Roger Vadim had just written a movie which launched Bardot as a leading lady, Naughty Girl. He called this movie "a hack job based on an 'original idea' by the producer which was anything but original... I changed the plot and wrote an amusing, romantic and sexy story."

==Reception==
===Box office===
In 1956, the film was the 20th most popular of the year, at the French box office. It was released before Bardot's film And God Created Woman, which was the 13th most popular and Naughty Girl which was 12th.

===Critical reception===
Variety felt Bardot "still lacks glib comedy assurance."

It was released in the US as Mademoiselle Striptease. The Washington Post called it "one of the nicest comedies of the summer." The Los Angeles Times called it "a most delightful, naughty and very funny comedy... Bardot strikes pure gold... it's strictly a fun show that doesn't try to prove a thing."

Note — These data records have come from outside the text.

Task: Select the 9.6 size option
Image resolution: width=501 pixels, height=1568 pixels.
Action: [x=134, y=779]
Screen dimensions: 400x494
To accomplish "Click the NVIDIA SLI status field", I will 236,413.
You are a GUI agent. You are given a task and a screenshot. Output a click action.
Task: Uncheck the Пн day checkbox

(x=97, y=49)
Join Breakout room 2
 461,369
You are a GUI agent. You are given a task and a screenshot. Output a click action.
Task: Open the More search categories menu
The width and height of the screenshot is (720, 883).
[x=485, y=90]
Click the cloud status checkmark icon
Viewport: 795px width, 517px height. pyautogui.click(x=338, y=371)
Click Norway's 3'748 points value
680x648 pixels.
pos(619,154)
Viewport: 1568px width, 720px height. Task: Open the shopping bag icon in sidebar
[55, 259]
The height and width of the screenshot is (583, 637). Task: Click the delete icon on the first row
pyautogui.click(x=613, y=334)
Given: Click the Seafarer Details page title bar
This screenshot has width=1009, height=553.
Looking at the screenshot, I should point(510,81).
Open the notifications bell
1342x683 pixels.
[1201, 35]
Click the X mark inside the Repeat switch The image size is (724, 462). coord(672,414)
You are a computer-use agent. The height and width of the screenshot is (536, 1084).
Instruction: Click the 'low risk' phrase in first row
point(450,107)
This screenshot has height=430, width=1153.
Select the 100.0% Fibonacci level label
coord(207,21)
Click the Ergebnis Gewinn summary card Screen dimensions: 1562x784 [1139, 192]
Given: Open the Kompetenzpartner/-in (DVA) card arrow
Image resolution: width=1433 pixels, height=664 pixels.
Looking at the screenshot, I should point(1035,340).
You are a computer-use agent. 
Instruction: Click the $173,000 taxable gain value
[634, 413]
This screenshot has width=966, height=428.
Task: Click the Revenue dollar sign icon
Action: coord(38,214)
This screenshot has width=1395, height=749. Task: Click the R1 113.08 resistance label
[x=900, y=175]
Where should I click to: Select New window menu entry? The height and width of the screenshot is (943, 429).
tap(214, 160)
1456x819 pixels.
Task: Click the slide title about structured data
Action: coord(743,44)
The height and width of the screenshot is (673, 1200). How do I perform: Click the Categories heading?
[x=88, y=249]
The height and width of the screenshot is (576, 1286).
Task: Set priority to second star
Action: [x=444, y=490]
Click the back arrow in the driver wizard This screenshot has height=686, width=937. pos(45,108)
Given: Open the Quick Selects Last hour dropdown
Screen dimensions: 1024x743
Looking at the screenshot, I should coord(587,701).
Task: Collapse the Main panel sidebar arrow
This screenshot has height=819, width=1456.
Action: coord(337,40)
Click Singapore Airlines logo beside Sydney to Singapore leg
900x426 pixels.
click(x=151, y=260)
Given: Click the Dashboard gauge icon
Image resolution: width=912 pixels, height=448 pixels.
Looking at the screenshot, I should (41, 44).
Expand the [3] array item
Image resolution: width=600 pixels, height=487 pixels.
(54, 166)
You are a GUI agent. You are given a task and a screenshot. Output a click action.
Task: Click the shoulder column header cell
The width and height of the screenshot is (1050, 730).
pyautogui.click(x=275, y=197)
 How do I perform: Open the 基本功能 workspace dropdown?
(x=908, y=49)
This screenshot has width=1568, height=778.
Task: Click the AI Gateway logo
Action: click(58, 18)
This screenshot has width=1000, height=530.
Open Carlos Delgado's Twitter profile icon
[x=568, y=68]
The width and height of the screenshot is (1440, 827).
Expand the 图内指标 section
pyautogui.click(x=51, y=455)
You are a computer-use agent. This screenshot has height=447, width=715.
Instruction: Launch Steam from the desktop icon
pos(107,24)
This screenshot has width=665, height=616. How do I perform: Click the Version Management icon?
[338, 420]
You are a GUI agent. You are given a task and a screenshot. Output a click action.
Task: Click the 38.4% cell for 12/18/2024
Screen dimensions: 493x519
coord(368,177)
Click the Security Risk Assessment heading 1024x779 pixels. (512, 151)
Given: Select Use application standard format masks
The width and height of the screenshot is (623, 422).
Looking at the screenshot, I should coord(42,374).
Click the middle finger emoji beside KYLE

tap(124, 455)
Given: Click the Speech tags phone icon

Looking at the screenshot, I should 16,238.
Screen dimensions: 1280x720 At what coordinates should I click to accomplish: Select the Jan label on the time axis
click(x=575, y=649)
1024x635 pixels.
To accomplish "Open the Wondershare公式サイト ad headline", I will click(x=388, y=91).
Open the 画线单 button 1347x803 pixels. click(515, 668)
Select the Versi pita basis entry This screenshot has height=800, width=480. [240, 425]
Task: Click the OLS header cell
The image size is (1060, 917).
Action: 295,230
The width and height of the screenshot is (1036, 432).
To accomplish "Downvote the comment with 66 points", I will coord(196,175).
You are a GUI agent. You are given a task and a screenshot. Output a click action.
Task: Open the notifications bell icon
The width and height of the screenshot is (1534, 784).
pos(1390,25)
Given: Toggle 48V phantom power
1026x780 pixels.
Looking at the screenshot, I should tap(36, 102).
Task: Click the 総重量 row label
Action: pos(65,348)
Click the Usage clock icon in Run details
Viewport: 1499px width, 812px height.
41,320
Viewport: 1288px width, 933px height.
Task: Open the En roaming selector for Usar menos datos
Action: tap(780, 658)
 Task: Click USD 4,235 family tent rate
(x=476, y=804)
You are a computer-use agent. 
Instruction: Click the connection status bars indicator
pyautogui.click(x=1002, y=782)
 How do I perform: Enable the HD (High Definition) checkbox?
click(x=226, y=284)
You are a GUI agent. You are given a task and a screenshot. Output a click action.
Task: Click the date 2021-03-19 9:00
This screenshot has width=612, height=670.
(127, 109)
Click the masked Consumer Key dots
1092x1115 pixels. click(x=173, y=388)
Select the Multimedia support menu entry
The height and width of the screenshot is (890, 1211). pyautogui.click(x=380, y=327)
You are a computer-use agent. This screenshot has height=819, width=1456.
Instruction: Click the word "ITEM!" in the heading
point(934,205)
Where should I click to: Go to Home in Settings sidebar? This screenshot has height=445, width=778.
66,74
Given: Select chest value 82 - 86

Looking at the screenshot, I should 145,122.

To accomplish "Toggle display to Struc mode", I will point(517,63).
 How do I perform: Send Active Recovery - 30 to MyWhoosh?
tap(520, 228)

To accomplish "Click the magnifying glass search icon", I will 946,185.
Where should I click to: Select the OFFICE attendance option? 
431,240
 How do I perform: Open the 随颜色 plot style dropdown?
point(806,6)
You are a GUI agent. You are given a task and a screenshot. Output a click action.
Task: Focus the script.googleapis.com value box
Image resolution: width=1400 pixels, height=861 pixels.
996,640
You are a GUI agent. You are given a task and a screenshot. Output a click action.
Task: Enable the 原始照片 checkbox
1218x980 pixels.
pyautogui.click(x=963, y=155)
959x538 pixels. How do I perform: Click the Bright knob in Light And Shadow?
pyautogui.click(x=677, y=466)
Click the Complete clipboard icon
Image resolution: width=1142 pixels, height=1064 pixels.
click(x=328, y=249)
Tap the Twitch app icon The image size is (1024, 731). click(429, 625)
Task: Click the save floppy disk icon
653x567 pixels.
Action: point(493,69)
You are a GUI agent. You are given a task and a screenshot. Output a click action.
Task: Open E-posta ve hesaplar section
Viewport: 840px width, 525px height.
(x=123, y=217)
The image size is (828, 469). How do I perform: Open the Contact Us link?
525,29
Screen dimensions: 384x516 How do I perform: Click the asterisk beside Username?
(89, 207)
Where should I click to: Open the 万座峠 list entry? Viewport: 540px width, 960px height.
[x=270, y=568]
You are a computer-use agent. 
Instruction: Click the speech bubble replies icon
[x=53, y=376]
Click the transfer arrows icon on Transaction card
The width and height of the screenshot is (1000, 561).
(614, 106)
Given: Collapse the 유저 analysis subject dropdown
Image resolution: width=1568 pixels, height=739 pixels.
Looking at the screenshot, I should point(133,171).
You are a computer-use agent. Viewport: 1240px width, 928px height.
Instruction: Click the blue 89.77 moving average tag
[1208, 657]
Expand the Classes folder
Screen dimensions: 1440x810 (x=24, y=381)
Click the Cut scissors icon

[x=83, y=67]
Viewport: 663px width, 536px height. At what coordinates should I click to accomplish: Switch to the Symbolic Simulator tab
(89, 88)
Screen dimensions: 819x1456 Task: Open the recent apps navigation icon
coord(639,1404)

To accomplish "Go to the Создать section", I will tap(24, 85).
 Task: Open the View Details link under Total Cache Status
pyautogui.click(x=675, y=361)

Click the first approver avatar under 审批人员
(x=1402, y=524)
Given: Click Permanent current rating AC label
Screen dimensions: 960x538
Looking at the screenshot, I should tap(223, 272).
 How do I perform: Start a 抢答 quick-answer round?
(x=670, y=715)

It was also released in the US as Please Mr Balzac. The New York Times said the "sole excuse for this singularly unfrothy and unfunny romantic comedy is Brigitte Bardot....[a] thin, old-fashioned, slightly smutty and extremely dull charade... The picture is pretty awful. It needn't have been."

In a retrospective review, Turner Classic Movies called it "a typical French romantic comedy... complete with a meet-cute on a train, and plenty of loving shots of Bardot's pert behind.... typical of the suggestive but innocuous films that Bardot made early in her career."